> [Условие задания] Выпишите из текста о Высоцком без изменений отрывок от слов «Владимиру Высоцкому не» до слов «же — дело второе.» включительно.

И сердце разорвалось!

Смерть - как точка, дальше - тишина.

Но Высоцкий продолжает петь…

…Я, конечно, вернусь,

Весь в друзьях и в делах,

Я, конечно, спою - не пройдет и полгода!

Что такое книга?

Энциклопедический словарь отвечает на этот вопрос так: «КНИГА, не периодичное издание в виде сброшюрованных ли­стов печатного материала...»

А Борис Пастернак дал другое определение: «Книга есть кубический кусок горячей, дымящейся совести — и больше ничего».

Владимиру Высоцкому не довелось узреть свои произведения в виде сброшюрованных листов печатного материала. Не выпустил он при жизни ни одной книги, да и вообще на книжных страницах ему удалось опубликовать лишь стихотворение «Из дорожного дневника» (альманах-«День поэзии», 1975), к тому же в усечённом варианте. Зато его творчество на протяжении почти двух десятилетий было и сегодня остается куском дымящейся совести, его и на­шей. И в таком вот смысле вся литературная работа Вы­соцкого с первых шагов развивалась и строилась как единая и цельная книга. Ведь, если говорить по большому сче­ту, главная задача писателя — создать книгу о времени и о себе, публикация же — дело второе.

После смерти Высоцкого появилось уже несколько книжных изданий его стихотворений и песен. Реакция на них парадоксальна: с одной стороны, никакие тиражи пока не могут удовлетворять жадного читательского спроса, с другой стороны, приходится слышать, что, дескать, произведе­ния Высоцкого предназначены для слушания, что вне автор­ского голоса и исполнения они «не читаются».

> [Исходные данные]
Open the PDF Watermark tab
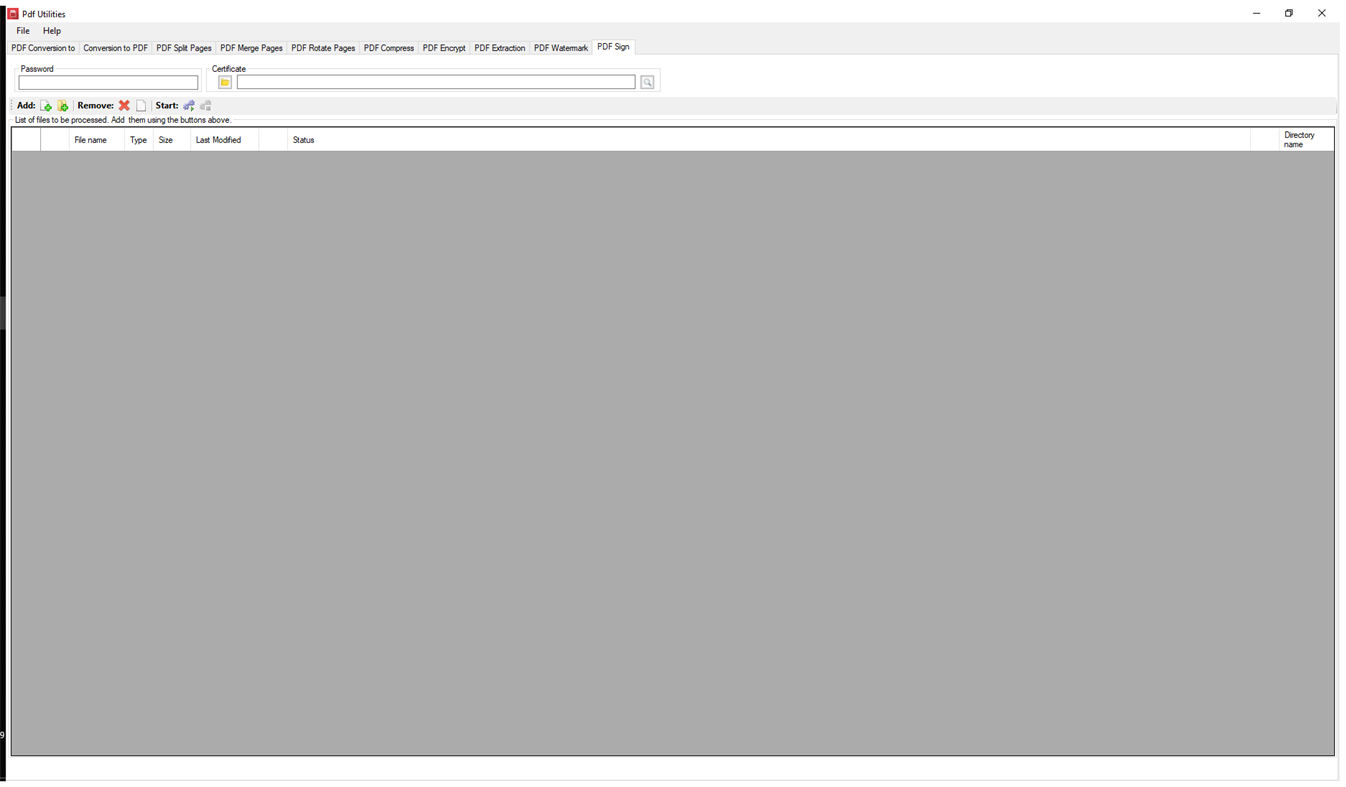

> [Ваш ответ]
Владимиру Высоцкому не довелось узреть свои произведения в виде сброшюрованных листов печатного материала. Не выпустил он при жизни ни одной книги, да и вообще на книжных страницах ему удалось опубликовать лишь стихотворение «Из дорожного дневника» (альманах-«День поэзии», 1975), к тому же в усечённом варианте. Зато его творчество на протяжении почти двух десятилетий было и сегодня остается куском дымящейся совести, его и на­шей. И в таком вот смысле вся литературная работа Вы­соцкого с первых шагов развивалась и строилась как единая и цельная книга. Ведь, если говорить по большому сче­ту, главная задача писателя — создать книгу о времени и о себе, публикация же — дело второе.